So beschuldigten sich die muthwilligen Kleinen gegenseitig der Neugierde, einen Blick durch’s Schlüsselloch in das Zimmer zu thun, wo der Tannenbaum stand, der Tannenbaum, dieser stete Mittelpunkt aller Kinderweihnachtsfreuden.

Contraste des Lebens! Die drei Kinder waren, wie der Vater, schwarz gekleidet – in Trauer um die Mutter, die „zum lieben Gott gegangen war“, „wo es viel schöner wäre als auf der Erde“, und „wo es immer Weihnacht wäre“, wie der kleine Curt meinte.

Das hatte ihnen die alte Magd des Hauses erzählt, und der Vater dem frommen Trost nicht widersprochen. Die alte Magd hatte auch hinzugefügt, wenn sie, die Kinder, recht artig wären, so käme die Mutter nach einigen Jahren wieder und brächte ihnen vom Himmel viel Schönes zu Weihnacht mit. Dabei hatten sich die Kleinen beruhigt.

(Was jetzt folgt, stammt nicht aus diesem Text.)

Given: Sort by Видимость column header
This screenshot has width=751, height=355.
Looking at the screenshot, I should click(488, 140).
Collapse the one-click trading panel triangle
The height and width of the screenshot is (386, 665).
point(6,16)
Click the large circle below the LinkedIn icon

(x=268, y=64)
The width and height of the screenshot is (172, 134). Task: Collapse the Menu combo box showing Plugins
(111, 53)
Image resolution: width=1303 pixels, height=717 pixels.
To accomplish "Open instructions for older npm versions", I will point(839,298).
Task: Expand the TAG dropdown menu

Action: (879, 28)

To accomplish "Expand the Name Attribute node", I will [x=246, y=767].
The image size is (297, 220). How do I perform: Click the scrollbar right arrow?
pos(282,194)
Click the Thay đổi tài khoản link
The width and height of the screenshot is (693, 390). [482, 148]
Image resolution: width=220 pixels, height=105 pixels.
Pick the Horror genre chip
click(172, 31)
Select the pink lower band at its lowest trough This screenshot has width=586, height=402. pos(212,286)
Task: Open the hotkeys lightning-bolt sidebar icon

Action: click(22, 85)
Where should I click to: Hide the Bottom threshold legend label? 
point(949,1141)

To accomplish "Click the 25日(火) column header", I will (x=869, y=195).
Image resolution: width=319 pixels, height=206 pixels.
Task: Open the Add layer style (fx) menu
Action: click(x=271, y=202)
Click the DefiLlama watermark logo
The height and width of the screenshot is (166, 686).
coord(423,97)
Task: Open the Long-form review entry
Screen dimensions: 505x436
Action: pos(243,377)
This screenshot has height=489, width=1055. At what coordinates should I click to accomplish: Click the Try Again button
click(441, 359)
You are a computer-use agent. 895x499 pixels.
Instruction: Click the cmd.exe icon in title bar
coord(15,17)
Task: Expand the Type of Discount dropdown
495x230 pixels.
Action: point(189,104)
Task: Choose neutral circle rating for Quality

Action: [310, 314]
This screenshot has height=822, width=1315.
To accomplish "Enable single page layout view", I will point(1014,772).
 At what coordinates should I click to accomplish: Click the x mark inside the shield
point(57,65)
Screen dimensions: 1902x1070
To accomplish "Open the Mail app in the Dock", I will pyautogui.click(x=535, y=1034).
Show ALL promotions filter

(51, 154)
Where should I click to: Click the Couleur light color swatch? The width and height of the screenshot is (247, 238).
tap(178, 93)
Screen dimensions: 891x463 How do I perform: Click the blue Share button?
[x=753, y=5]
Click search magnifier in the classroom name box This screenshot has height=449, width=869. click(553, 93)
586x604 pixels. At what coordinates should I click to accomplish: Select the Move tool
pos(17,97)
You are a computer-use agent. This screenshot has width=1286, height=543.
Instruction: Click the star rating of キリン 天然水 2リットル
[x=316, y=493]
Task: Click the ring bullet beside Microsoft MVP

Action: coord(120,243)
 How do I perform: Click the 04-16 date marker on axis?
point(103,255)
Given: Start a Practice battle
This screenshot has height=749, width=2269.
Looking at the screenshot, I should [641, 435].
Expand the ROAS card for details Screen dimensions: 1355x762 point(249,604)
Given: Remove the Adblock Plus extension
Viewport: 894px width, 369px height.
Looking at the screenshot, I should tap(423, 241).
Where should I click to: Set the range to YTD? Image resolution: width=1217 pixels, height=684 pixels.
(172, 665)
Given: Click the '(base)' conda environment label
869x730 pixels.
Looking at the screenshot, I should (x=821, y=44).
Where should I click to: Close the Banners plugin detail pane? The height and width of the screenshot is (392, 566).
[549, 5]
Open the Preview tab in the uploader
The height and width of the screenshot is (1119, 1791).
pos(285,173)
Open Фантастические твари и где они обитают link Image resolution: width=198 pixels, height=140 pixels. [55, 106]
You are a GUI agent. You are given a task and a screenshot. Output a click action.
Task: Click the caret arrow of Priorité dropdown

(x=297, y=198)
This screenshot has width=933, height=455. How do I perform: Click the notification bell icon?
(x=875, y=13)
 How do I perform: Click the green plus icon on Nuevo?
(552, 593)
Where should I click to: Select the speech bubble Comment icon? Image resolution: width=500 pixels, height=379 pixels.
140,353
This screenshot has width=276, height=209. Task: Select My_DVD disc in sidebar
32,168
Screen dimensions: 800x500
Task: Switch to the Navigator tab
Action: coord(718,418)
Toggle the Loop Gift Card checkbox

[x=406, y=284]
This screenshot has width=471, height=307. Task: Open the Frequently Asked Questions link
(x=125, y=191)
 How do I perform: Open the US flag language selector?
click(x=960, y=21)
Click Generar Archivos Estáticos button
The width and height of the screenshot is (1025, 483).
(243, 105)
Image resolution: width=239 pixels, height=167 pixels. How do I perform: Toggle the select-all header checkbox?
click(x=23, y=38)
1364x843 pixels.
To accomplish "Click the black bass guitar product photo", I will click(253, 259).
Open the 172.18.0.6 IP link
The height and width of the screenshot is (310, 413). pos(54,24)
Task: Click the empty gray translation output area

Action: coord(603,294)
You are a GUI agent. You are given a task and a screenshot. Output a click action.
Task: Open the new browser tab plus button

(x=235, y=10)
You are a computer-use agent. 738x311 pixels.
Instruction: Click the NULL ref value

Derselbe vollständige Comfort wie früher herrschte noch in Brömsel’s Wohnzimmer. Das Feuer prasselte so lustig im Kamin, wie das letzte Mal, als ich der Gast der Familie gewesen war. Und dennoch herrschte in dem Raum ein Etwas, das sich nicht beschreiben läßt – eine Leere. Es war, als ob die Wände eine „Stimmung“ reflectirten.

„Geht hinunter in die Kinderstube, Kinder!“ sprach Brömsel. „Ihr wißt ja, wir müssen auf ‚Onkel Schmidt‘ warten, bis der Tannenbaum angezündet werden kann.“

Die Kleinen gehorchten. Bald darauf schallte ihr fröhliches Scherzen und Jubeln vom Parterre zu uns herauf, und ein gelegentlicher gellender Ton verrieth, daß die Knaben in ihrer Freude recht ausgelassen waren und vielleicht gar akrobatische Uebungen an Tischen und Stühlen anstellten.

Brömsel holte aus einem Eckschrank eine Karaffe Portwein und zwei Gläser und stellte sie auf den Sophatisch.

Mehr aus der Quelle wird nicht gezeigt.